On-demand expression of a gene that inhibits neuronal activity provides a way to reduce spontaneous seizures in mice, researchers report. In a new study, Yichen Qiu and colleagues present a closed-loop gene therapy approach to treat brain circuit disorders where only a subpopulation of neurons is problematically overactive, including epilepsy.
Spontaneous and intermittent seizures characterize neurodevelopmental and neuropsychiatric disorders like epilepsy. Although these episodes can be reduced through antiseizure medication, nearly one-third of epilepsy patients fail to respond to these treatments. Others that initially respond favorably can subsequently develop tolerance. Outside of pharmacological solutions, several gene therapy strategies have shown promise. However, these methods tend to indiscriminately target all neurons in a given brain region rather than the specific problematic circuits responsible for triggering the episode.

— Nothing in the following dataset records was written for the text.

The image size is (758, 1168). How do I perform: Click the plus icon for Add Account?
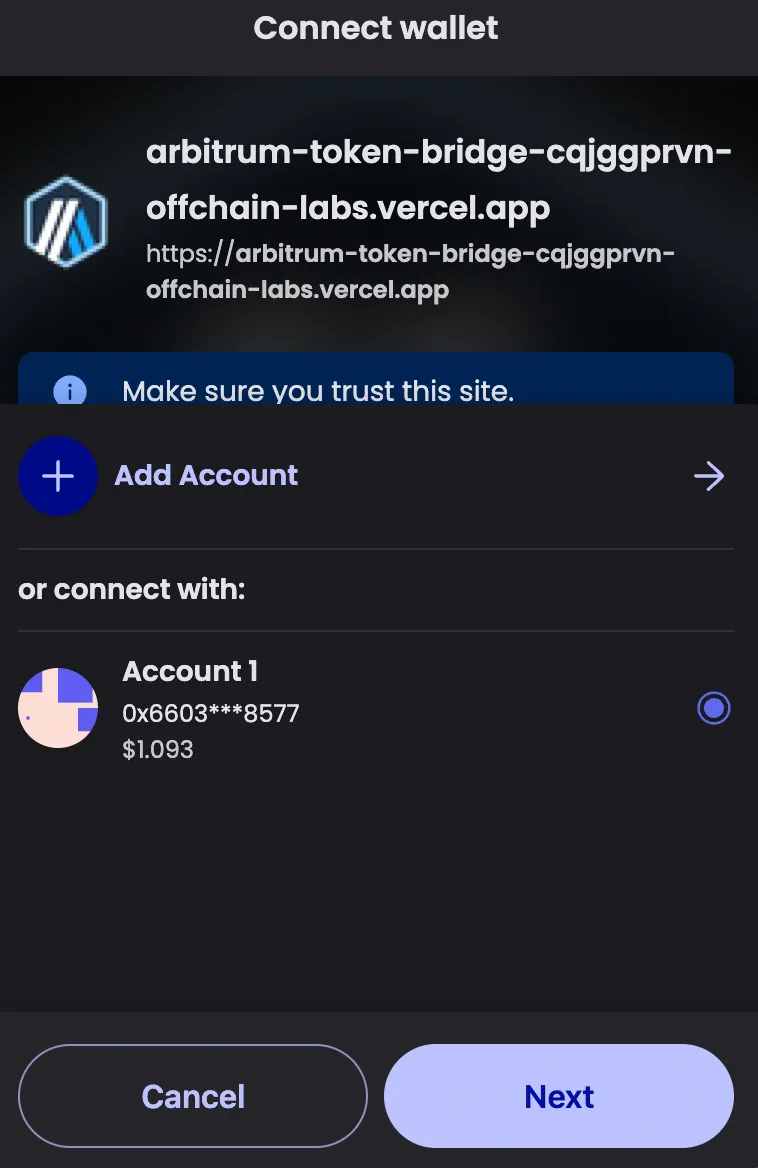click(58, 476)
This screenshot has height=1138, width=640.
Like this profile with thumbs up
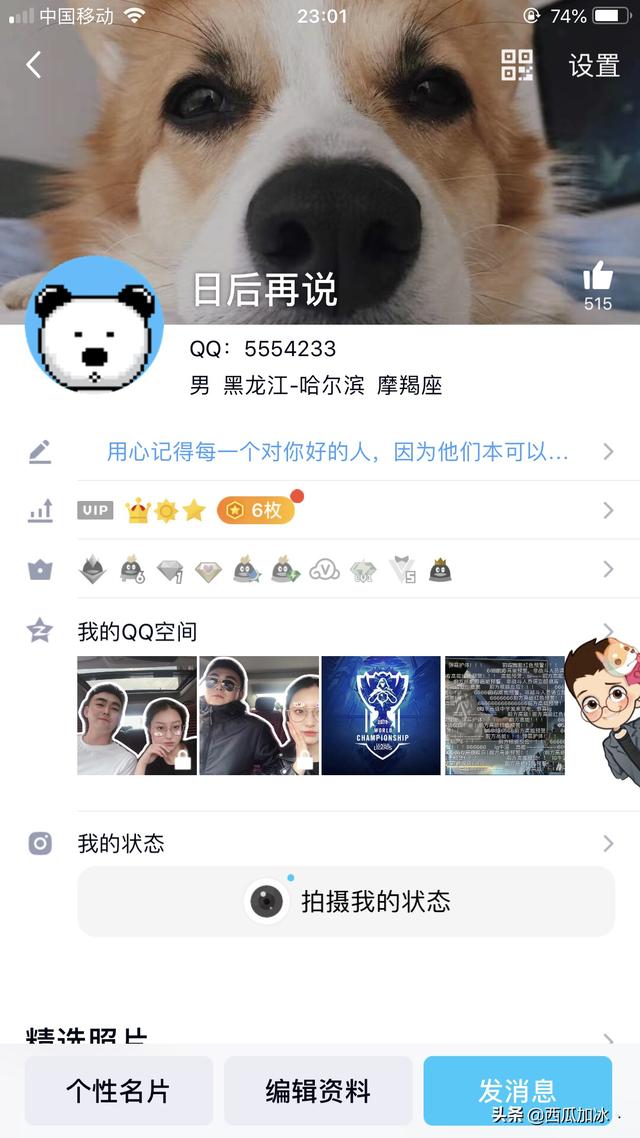[597, 277]
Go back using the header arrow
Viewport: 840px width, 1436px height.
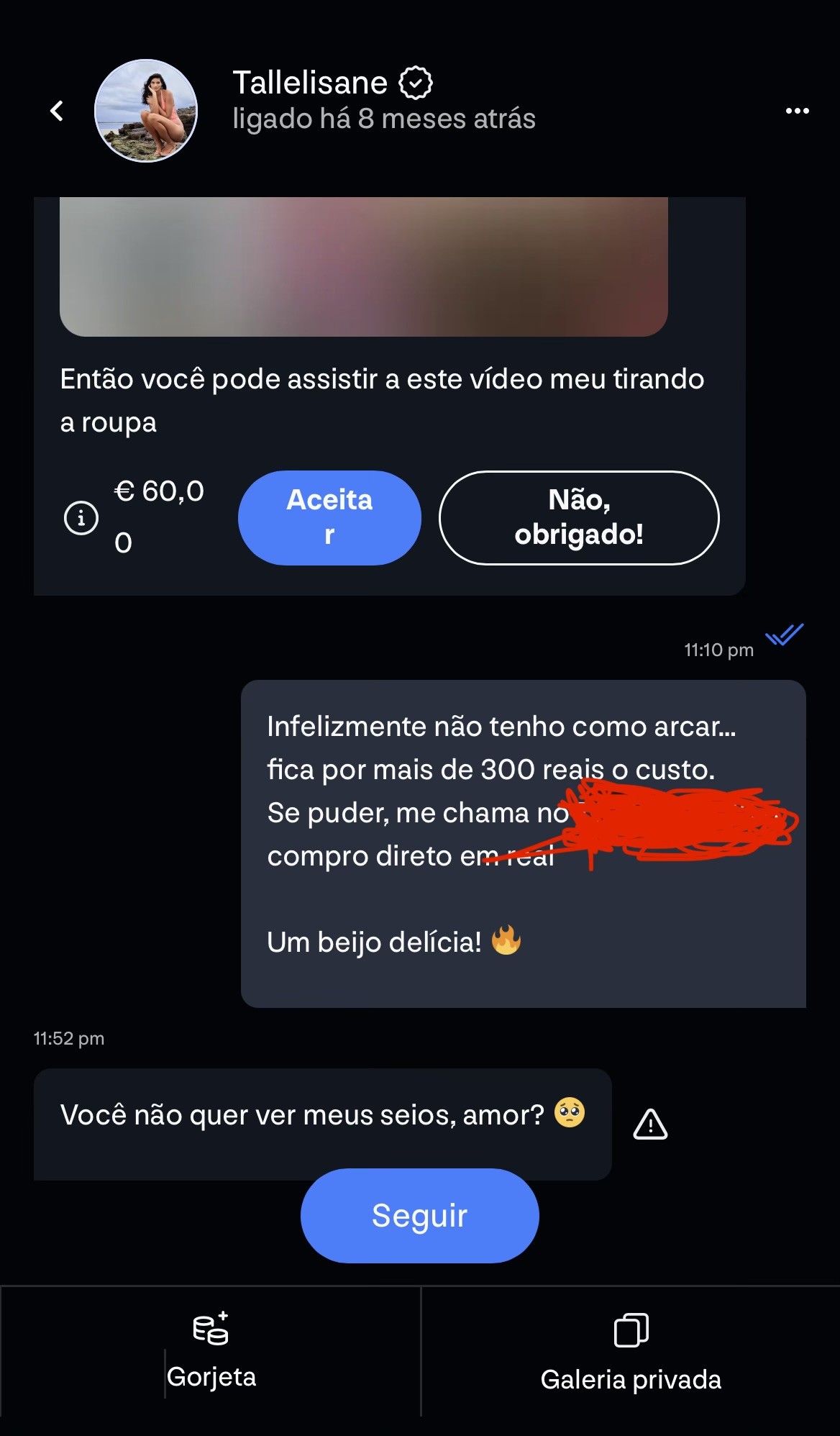tap(57, 111)
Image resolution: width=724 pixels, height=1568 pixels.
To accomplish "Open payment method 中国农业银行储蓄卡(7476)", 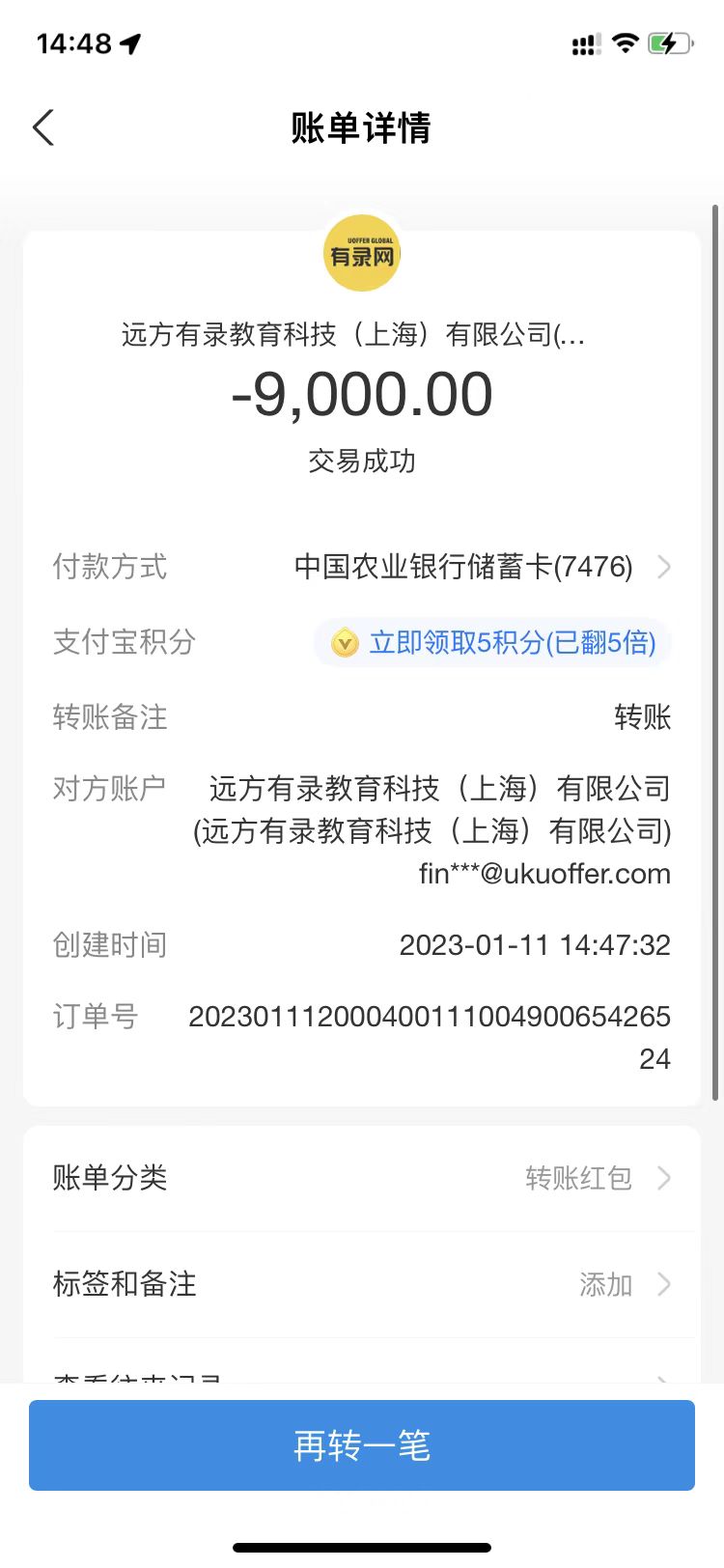I will [480, 567].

To address this, Qui et al. developed a gene therapy strategy that self-selects pathologically overreactive neurons and down regulates their excitability in a closed-loop feedback system. The approach uses the Fos gene, whose expression is up-regulated by neuronal activity, including seizures, to control the Kcna1 gene, which encodes an inhibitory gene that quiets neuronal activity.
Qiu et al. used an adeno-associated virus vector encoding the Fos promoter and Kcna1 to transfect neurons in a mouse model of epilepsy. During periods of intense neuronal activity, Fos promoted the expression of Kcna1, but only in hyperactive neurons and only for as long as they exhibited abnormal activity. According to the findings, neuronal excitability was reduced in these cells by the seizure-related activity, thus, offering a persistent antiepileptic effect that did not interfere with normal behaviors. In a related Perspective, Kevin Staley discusses the new approach in greater detail.
Qiu, Y., et al. (2022) On-demand cell-autonomous gene therapy for brain circuit disorders. Science. doi.org/10.1126/science.abq6656.